→ **Texte fourni**:
Pour les Indiens qui y vivent, la forêt est ce qu'il y a de plus beau et de plus vivant au monde. Cet univers au sein duquel ils évoluent en perpétuelle communication avec les éléments qui le composent leur paraît infini ; il est pourtant menacé de disparition. Sa dévastation est d'ailleurs déjà bien entamée.
La compagnie pétrolière américaine
Texaco a exploité de 1967 à 1992 l'or noir de l'Amazonie équatorienne. En quittant la région, elle a laissé derrière elle 60 millions de litres de pétrole brut et plus de 60 milliards de litres de résidus toxiques, sous forme de déchets à peine enfouis, parfois même laissés à l'air libre. C'est l'une des plus grandes pollutions pétrolières de l'histoire : c'est 30 fois la marée noire due au naufrage de l'Exxon Valdez en Alaska (1986) ou 3000 fois celle de l'Erika, en 1999. Cette région, c'est plus précisément la province de Sucumbíos. Elle est traversée par le río Aguarico, sur les bords duquel vivent encore six tribus amérindiennes, qui y cohabitent avec ceux que l'on appelle les "colons", des travailleurs pauvres qui ont quitté la campagne pour travailler dans l'industrie pétrolière. En 1993, 30 000 d'entre eux (indigènes et colons confondus) ont porté plainte contre
Texaco pour obtenir réparation. Leur combat, qui dure depuis 25 ans, n'a toujours pas abouti.

→ **Travail demandé**:
a – Répondez brièvement à ces questions sur le texte consacré à la pollution laissée par Texaco en Amazonie :
(i) Durant quelle période Texaco a-t-elle exploité le pétrole de l'Amazonie équatorienne ?
(ii) Quel cours d'eau traverse la province de Sucumbíos ?
(iii) Combien de personnes ont porté plainte contre Texaco en 1993 ?
b – Reproduisez mot pour mot le passage du texte sur la pollution de Texaco en Amazonie, depuis « Pour les Indiens » jusqu'à « déjà bien entamée. » inclus.
Le matériel placé après ce texte n'a aucun rôle dans ce travail.

→ **Liste du matériel**:
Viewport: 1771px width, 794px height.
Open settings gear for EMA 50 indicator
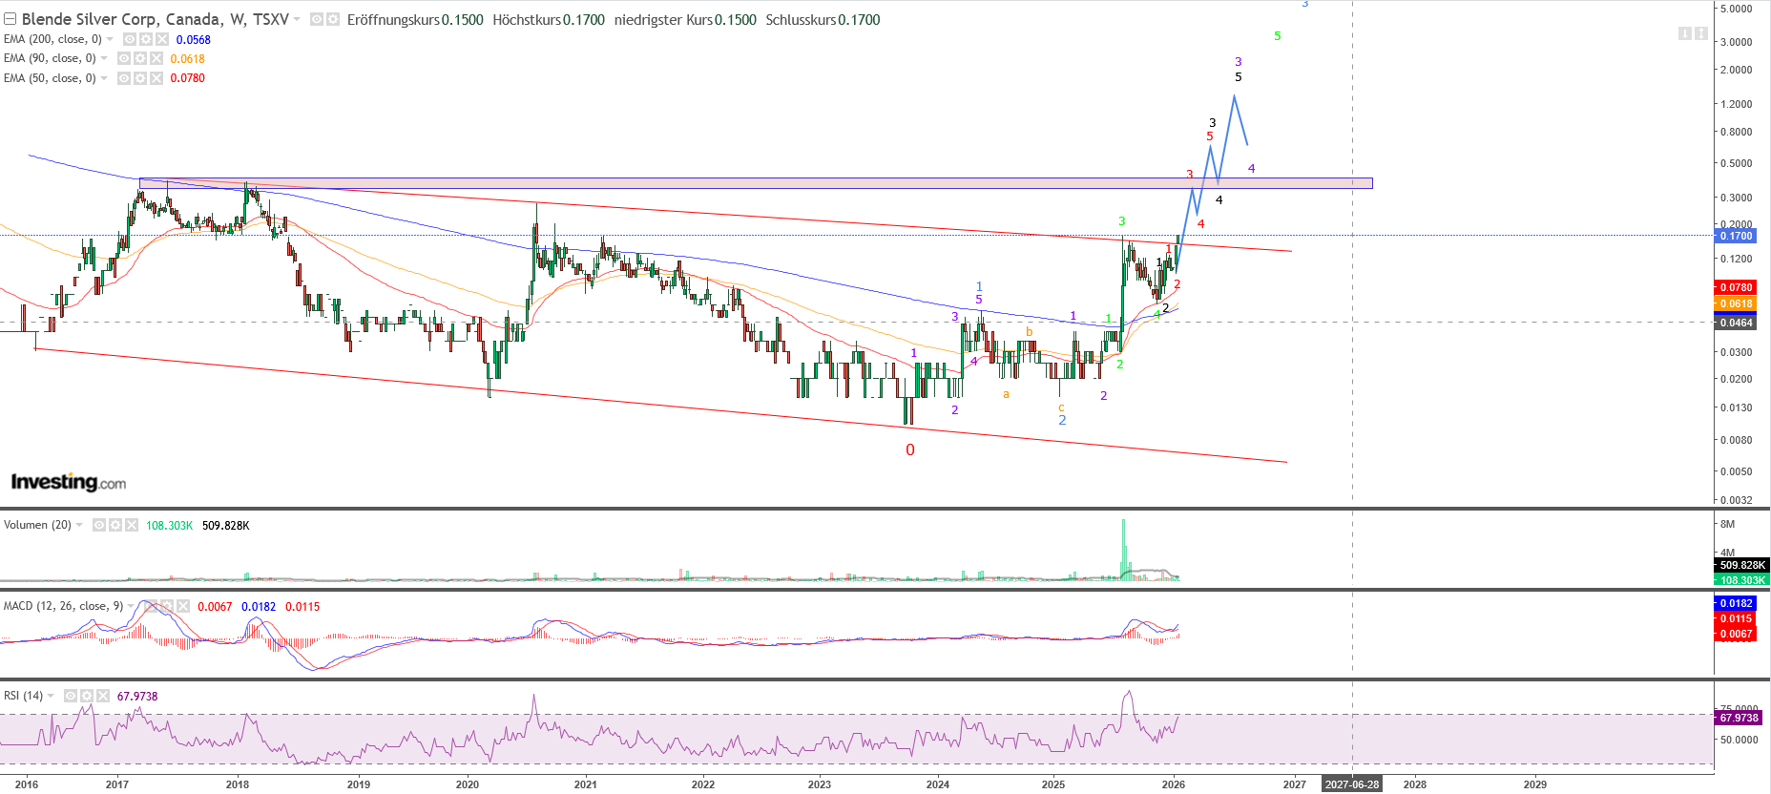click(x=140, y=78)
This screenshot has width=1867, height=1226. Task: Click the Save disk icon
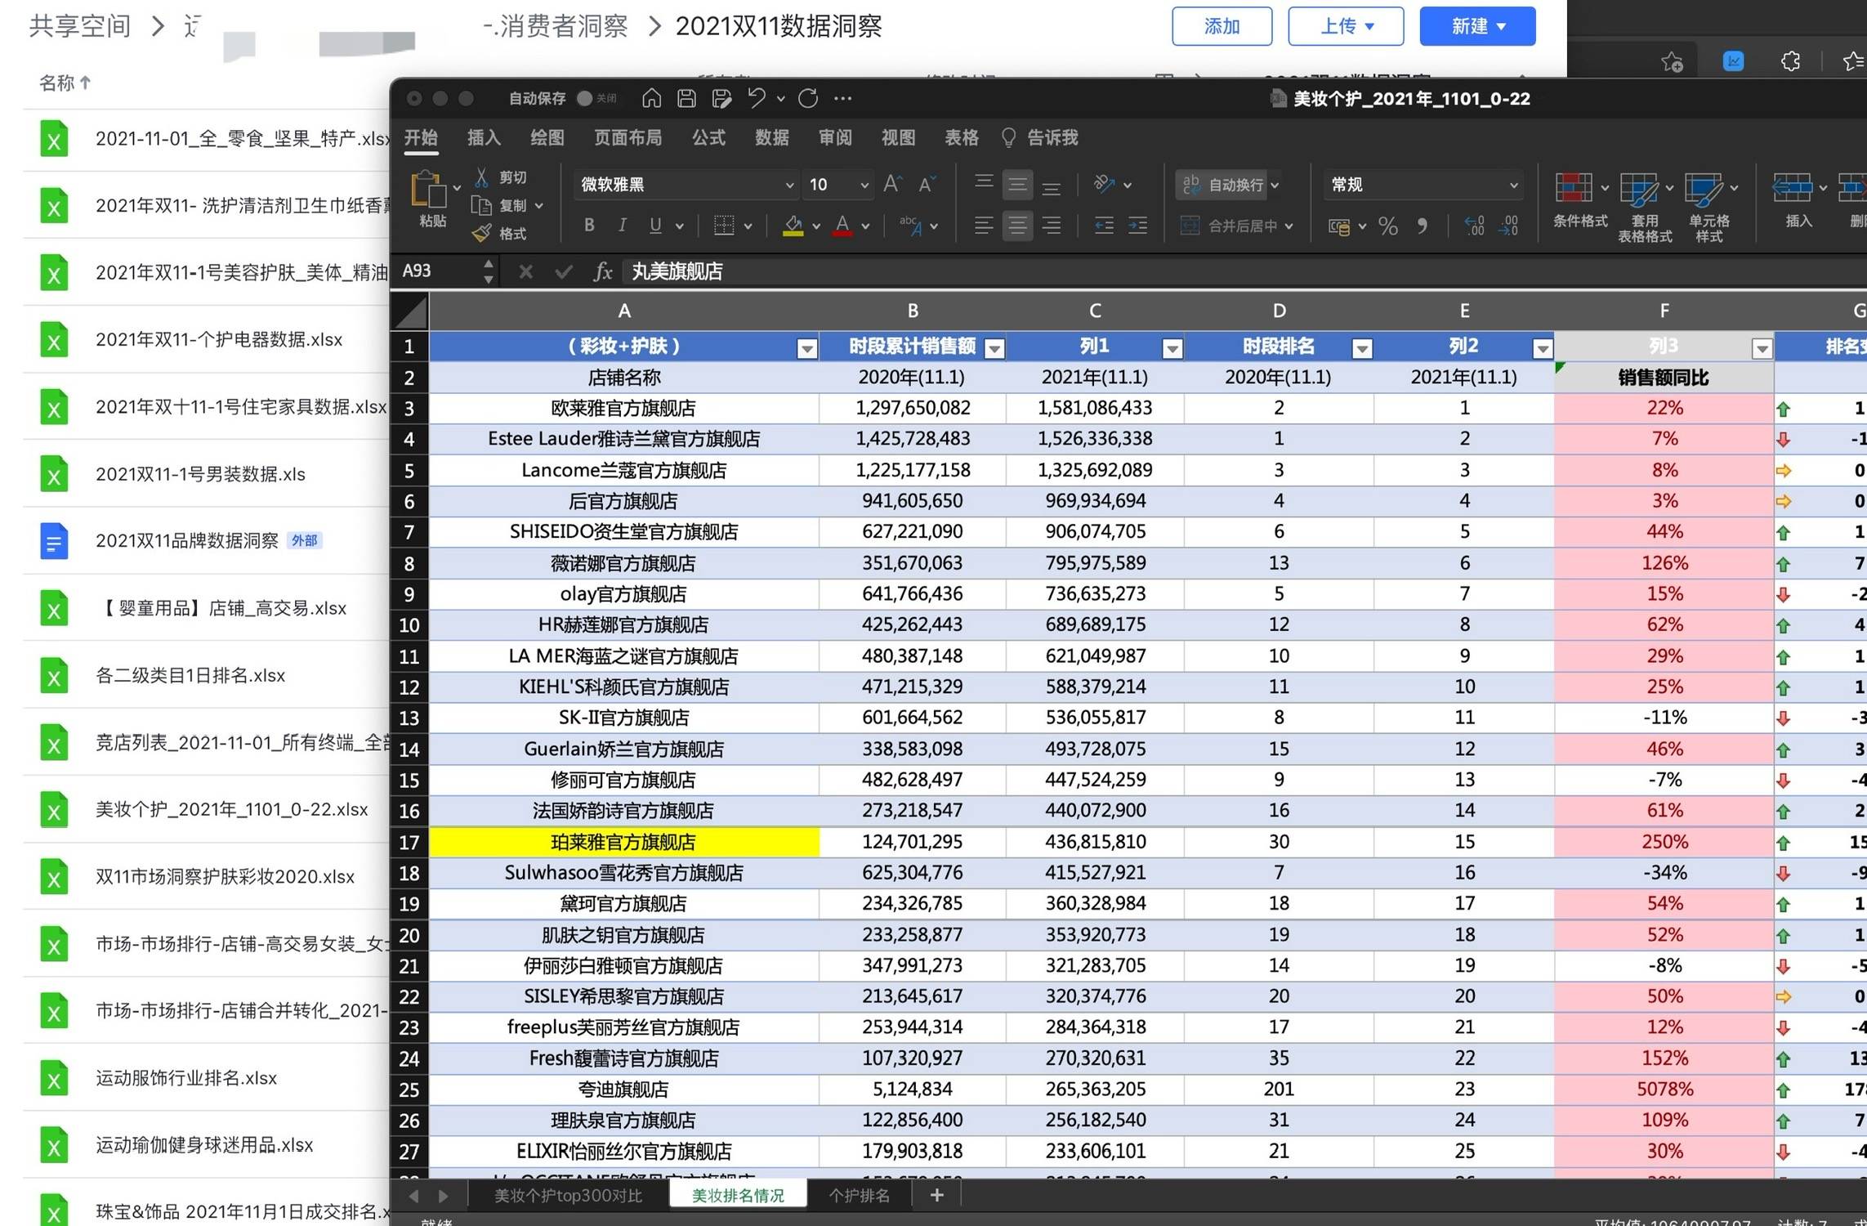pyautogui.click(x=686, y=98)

--

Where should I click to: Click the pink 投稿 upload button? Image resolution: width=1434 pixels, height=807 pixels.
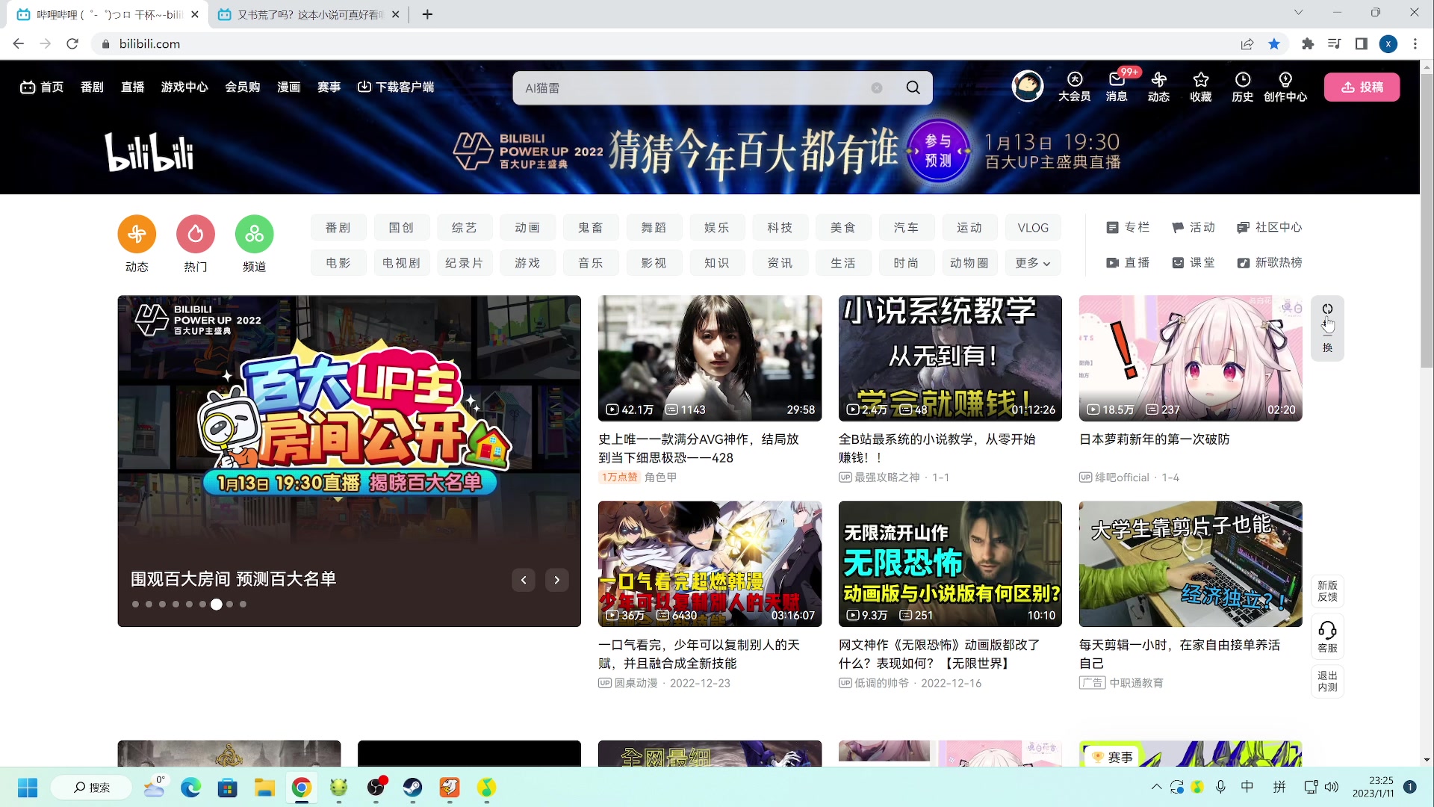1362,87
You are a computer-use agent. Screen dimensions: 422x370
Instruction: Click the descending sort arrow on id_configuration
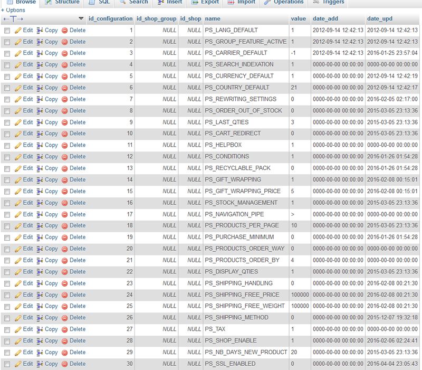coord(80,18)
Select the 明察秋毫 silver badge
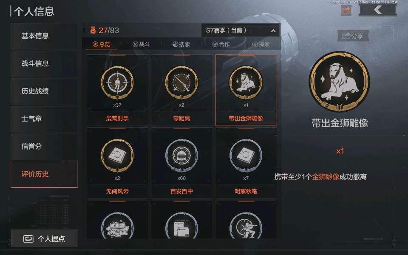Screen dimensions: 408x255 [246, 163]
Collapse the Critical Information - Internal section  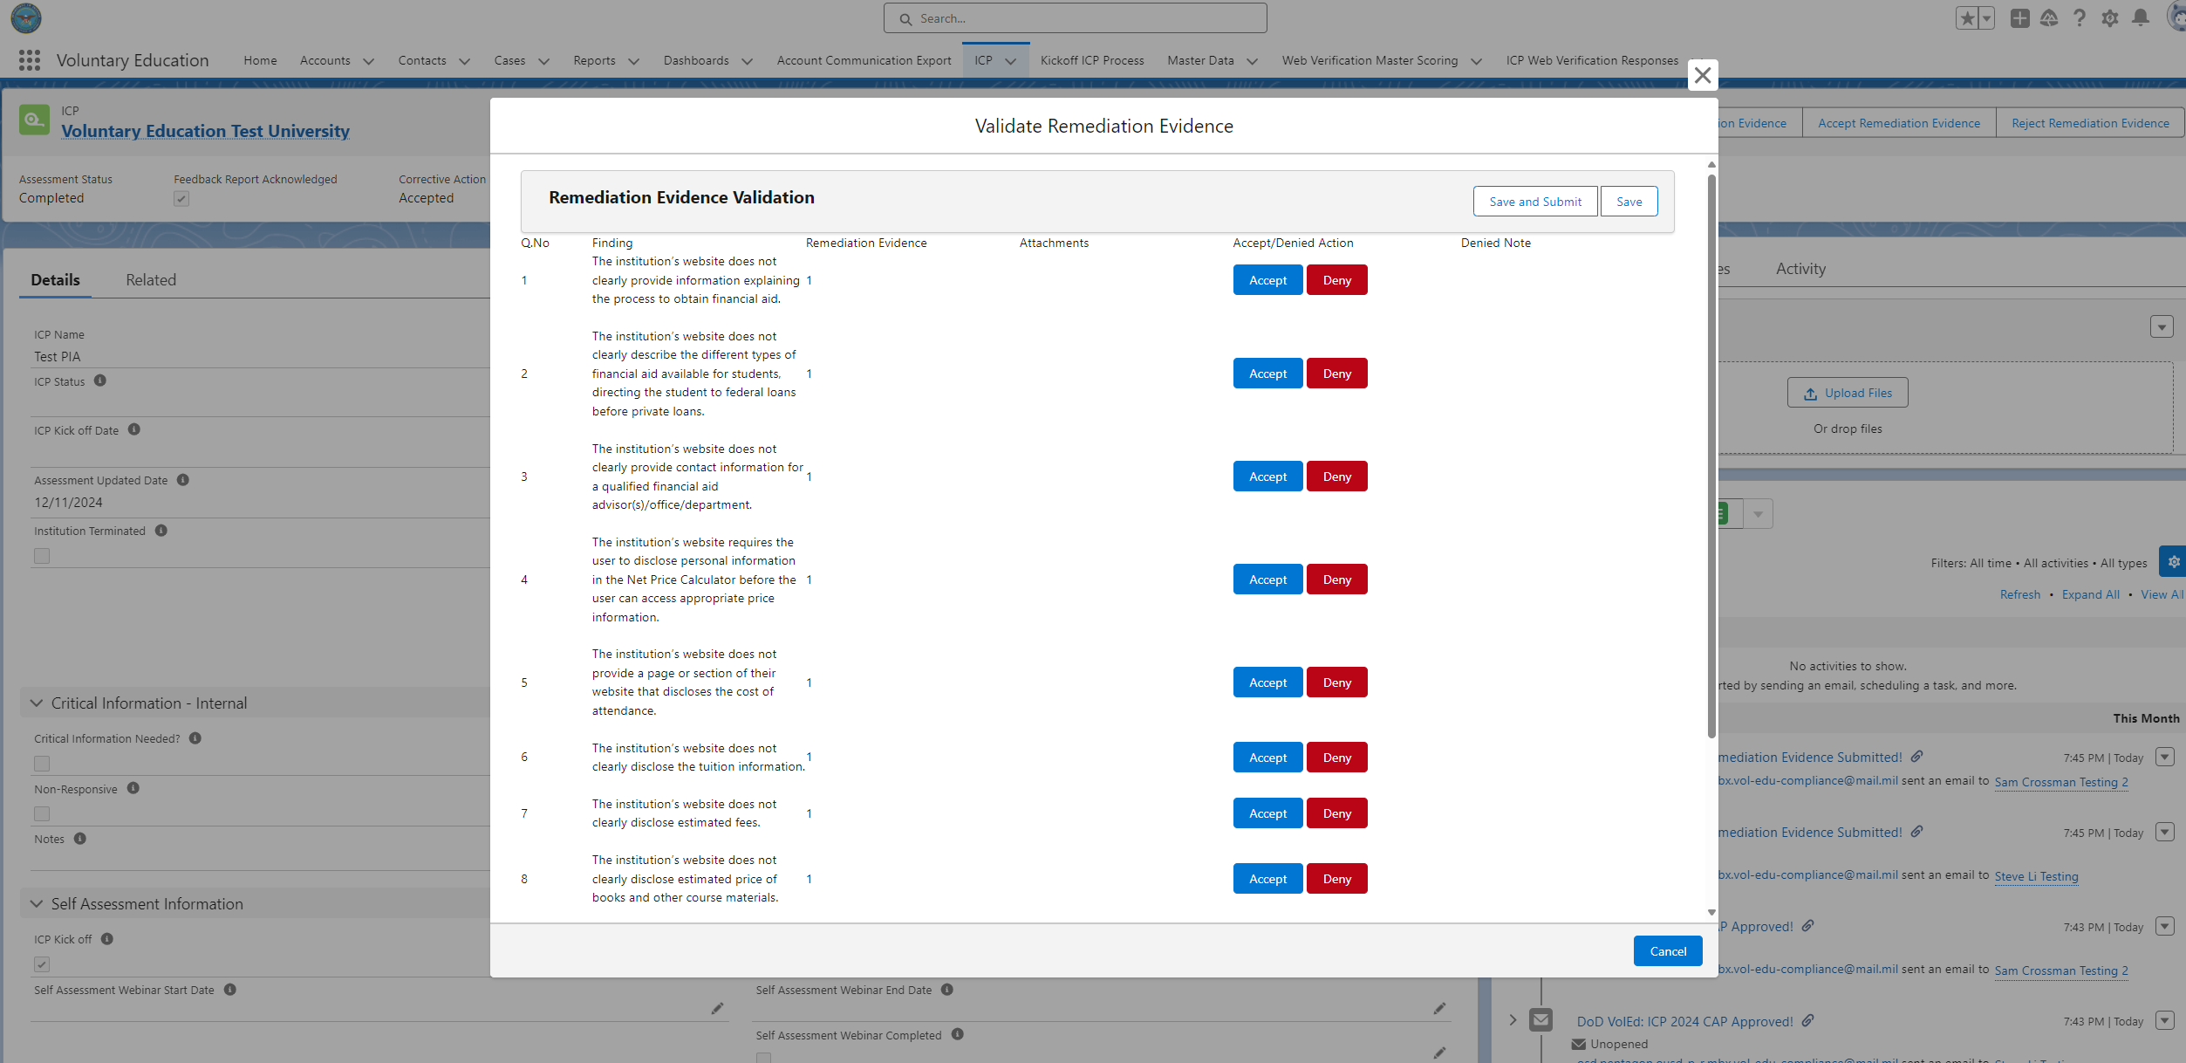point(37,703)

→ **Réponses rédigées**:
a –
(i) De 1967 à 1992.
(ii) Le río Aguarico.
(iii) 30 000 personnes, indigènes et colons confondus.

b –
Pour les Indiens qui y vivent, la forêt est ce qu'il y a de plus beau et de plus vivant au monde. Cet univers au sein duquel ils évoluent en perpétuelle communication avec les éléments qui le composent leur paraît infini ; il est pourtant menacé de disparition. Sa dévastation est d'ailleurs déjà bien entamée.